The repository explores three approaches:
- EasyOCR: A pretrained model for OCR.
- Enhanced EasyOCR: EasyOCR with additional preprocessing and utility functions.
- Tesseract-OCR: An open-source OCR engine with a pretrained Arabic model.
Experiment # | Model | Accuracy (CER, WER) | Notes |
---|---|---|---|
1 | Easy-OCR | CER: 0.28, WER: 0.57 | EasyOCR pretrained model with a function to sort Arabic text. |
2 | Easy-OCR Enhanced | CER: 0.26, WER: 0.49 | EasyOCR with preprocessing: sorting into lines, word arrangement, and numeral replacement. |
3 | Tesseract-OCR | CER: 0.06, WER: 0.41 | Tesseract pretrained Arabic model with preprocessing and Tesseract engine. |
All dependencies are listed in the requirements.yaml
file. To set up the environment, use the following commands:
- Install Python dependencies:
pip install -r requirements.yaml
- Install Tesseract OCR:
- Windows: Download the installer from Tesseract's GitHub.
- Linux: Install via package manager:
sudo apt-get install tesseract-ocr
- MacOS: Use Homebrew:
brew install tesseract
- Install EasyOCR:
pip install easyocr
- Objective: Test EasyOCR's Arabic pretrained model for OCR tasks.
- Features:
- Extracts text from images using EasyOCR.
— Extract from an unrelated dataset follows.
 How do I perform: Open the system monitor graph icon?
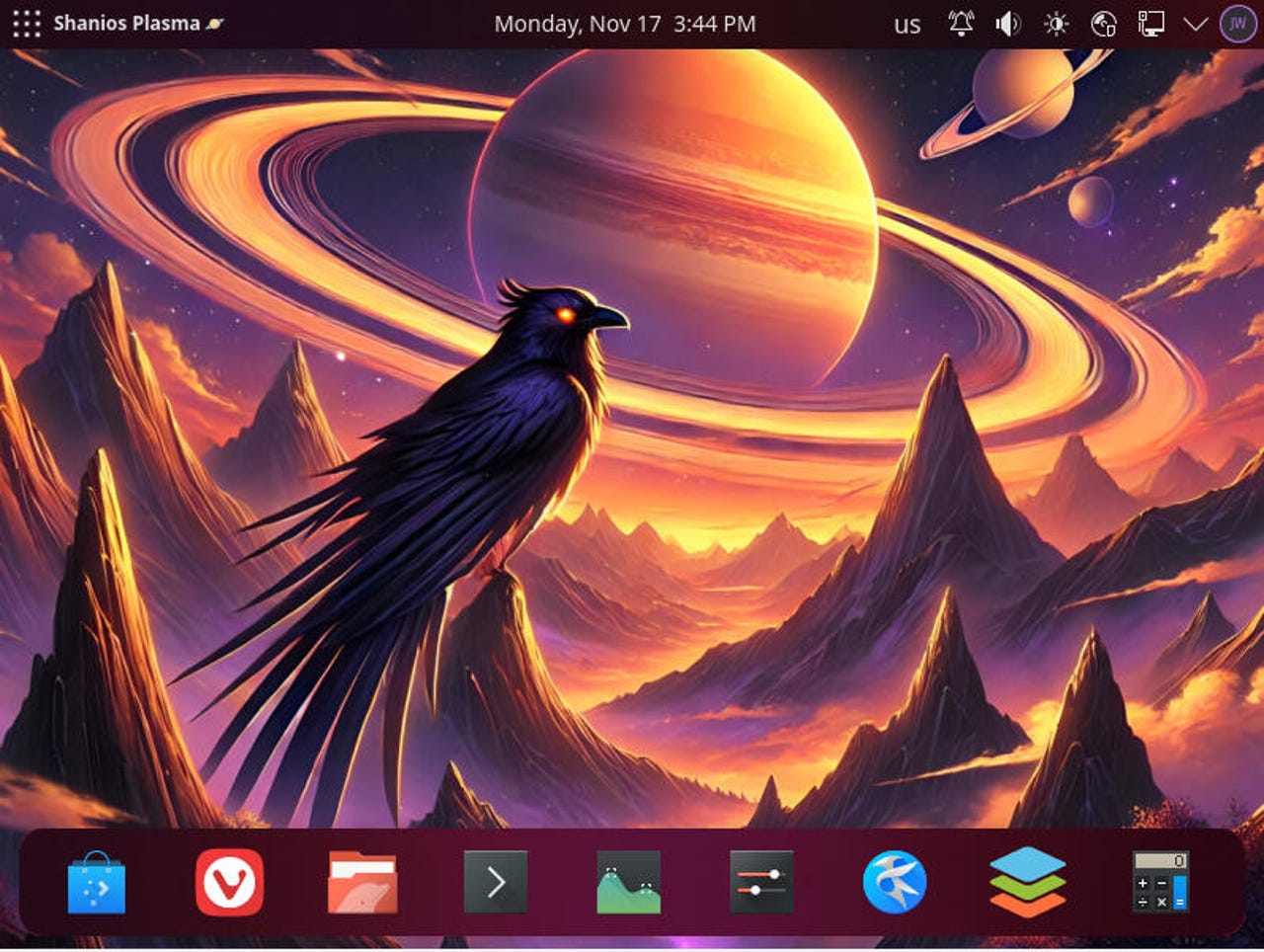pos(629,882)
- Includes a function to sort Arabic text into proper reading order.
- Results:
- CER: 0.28
- WER: 0.57
- Objective: Enhance EasyOCR by adding utility functions for better Arabic text recognition.
- Features:
- Additional preprocessing functions:
- Sorts text into lines.
- Arranges words within lines.
- Replaces English numerals with Arabic numerals.
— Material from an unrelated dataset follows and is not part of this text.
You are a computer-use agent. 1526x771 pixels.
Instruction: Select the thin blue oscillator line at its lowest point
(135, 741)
- Additional preprocessing functions:
- Results:
- CER: 0.26
- WER: 0.49
- Objective: Use Tesseract's pretrained Arabic OCR model for text recognition.
- Features:
- Preprocessing steps:
- Grayscale conversion.
- Binarization using Otsu's thresholding.
- Extracts text using Tesseract's OCR engine.
- Preprocessing steps:
- Results:
- CER: 0.06
- WER: 0.41
-
Clone the Repository
git clone https://github.com/Arabic-OCR-Pretrained-Models.git cd arabic-ocr-experiments
-
Run Experiments
- Navigate to the desired experiment directory.
- Update file paths and ground truth text in the script as needed.
- Run the corresponding Python script:
python main.py
- Test OCR performance on more challenging datasets.
- Explore fine-tuning pretrained models for improved Arabic text recognition.
- Implement additional preprocessing techniques (e.g., deskewing, denoising).
- Compare results with custom-trained OCR models for Arabic.